The idea of a clique is naturally offensive to the American egalitarian spirit, but what, essentially, is wrong with it? “Just the word ‘clique’ made it sound like people were uninvited and that whole bit, mostly. Part of it was unavoidable. Someone told me I was part of a clique, and I was really offended at the time, but it was true. They were my friends, and they were the people I hung out with all the time. I guess it was part of high school. Part of it with the cliques was that you needed to have a good time within your little groups because the school as a whole wasn’t very united. We weren’t allowed to have cheerleaders; we had a cheer squad.” Though she had a rough time of it in ninth grade, after transferring in from public school, Tai is not embittered.

Jamie, on the other hand, “had fun all through high school. It was all really fun for me. I wouldn’t go back or anything, but I really enjoyed things like homecoming, all the sports. Our school was really spirited about that type of thing. I did the student-council thing. Just being involved was fun.”

Still, she grants that “I could see there were groups of people in high school that didn’t enjoy it. People are so immature in high school. You’re going through this adolescent phase and you don’t really care, or you don’t really think about the things you say sometimes, things that would hurt people. Whereas now, petty things like that aren’t important.”

The talk of cliques has up to this point had a civilized air about it, with only Jamie’s final comment to darken bright memories. When I talk to Lauren and Natalie, both of whom attended public high school (Lauren at Alameda High in the Bay Area, Natalie at Aliso Niguel in Orange County), the stories grow more familiar, more savage — especially Lauren’s.

For Lauren, the worst thing about high school was “the social groups. I went to a unique high school — it was very, very diverse.
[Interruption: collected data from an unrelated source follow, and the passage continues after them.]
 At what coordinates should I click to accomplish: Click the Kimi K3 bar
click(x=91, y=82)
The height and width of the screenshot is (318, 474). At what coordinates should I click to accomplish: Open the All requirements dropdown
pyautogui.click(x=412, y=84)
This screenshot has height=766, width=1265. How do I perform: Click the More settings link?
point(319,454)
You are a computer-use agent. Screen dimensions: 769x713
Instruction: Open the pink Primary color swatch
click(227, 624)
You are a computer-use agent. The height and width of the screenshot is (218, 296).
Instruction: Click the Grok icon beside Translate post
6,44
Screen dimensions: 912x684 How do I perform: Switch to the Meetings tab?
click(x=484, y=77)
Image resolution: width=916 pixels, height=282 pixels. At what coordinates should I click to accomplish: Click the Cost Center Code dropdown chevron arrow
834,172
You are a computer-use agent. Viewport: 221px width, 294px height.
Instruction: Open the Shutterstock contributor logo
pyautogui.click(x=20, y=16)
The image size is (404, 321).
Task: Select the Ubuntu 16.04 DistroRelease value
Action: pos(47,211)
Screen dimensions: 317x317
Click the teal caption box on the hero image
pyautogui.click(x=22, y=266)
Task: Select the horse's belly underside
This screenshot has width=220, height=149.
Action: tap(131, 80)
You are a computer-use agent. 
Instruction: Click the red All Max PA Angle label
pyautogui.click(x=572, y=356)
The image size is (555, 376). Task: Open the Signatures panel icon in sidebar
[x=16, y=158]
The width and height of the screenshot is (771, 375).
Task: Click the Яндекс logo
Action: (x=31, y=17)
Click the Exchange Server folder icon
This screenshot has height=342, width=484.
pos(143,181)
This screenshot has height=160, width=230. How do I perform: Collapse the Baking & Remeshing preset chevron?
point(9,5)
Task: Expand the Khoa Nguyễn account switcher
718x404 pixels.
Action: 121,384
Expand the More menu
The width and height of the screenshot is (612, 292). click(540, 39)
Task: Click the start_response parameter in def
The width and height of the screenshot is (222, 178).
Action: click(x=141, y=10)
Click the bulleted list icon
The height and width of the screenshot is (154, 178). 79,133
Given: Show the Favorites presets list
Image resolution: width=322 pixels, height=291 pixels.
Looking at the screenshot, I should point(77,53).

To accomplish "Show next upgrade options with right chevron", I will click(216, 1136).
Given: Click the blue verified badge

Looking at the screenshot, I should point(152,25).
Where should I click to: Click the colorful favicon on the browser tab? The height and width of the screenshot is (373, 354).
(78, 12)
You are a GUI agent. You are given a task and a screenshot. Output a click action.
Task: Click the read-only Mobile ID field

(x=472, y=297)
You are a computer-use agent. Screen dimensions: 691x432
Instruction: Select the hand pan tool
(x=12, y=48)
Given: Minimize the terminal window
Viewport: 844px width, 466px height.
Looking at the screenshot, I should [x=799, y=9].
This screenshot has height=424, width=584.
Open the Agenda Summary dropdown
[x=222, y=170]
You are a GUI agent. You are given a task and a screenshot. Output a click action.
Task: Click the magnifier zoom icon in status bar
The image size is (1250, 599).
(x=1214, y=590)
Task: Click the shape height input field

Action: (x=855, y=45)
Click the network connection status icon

There was no majority population from any ethnic group. All the Hispanic kids stayed together, all the black kids stayed together. The Asians split into two groups, first-generation and second-generation Asian.

“There was a lot of racial intensity. The Hispanics and the blacks had some tension. First- and second-generation Asians had a lot of problems between them. The second-generation kids are called ABCs — American-born Chinese. Probably a little bit more wealthy, being second generation. The other kids from different cultures say, ‘You’re American, you don’t know anything about your cultural heritage. You don’t speak the language correctly. What are you doing?’ They had major problems, gang-type problems.”

And, of course, there were black-white tensions. “We had the NAACP come out to our school because a white kid decided it would be funny to send out something called ‘nigger applications.’ It was filled in like it would be for a black person — ‘Hair type: Nappy,’ etc. A black kid got hold of it, photocopied it, and put it in all the black kids’ lockers. Then you had a couple of people getting beaten up. Normal social-class problems you have at a normal, diverse school were intensified by the racial groups.”

“Normal social-class problems” abounded. “You got to be on top because you were white, and then money fell into it, too. We had kids from Section 8 housing with kids from houses that cost over a million dollars. The kids who could afford to go skiing in the winter stayed friends.”

After the money finished its separations, activities began dismembering the student body. “There was always the artistic group, and the Dungeons and Dragons people who wore all black, and the athletes and the cheerleaders had their own little clique.” Memberships to some of these cliques were formal, rigid, rigorous. “There was this group, they called themselves the Pink Ladies. One of the girls fooled around with another girl’s boyfriend, and right away she was out of there. She lost every single one of her friends.

“One of my friends ended up coming into our group because of that. There was a misunderstanding, a confrontation with another girl who was a grade older, and she was kicked out. All of her friends stopped talking to her. Complete silent treatment from all the guys, all the girls. It was a really tight-knit group of friends — if you were out, you were out. I remember seeing the nucleus of that group forming in elementary school. A new girl would come; they’d test her out to see where she’d fall.”

The exile sought refuge in Lauren’s circles, the Associated Student Body (“the involved students”) and the tennis team. Both were racially mixed, and the ASB drew students from different activity groups, so the acceptance rate was relatively high.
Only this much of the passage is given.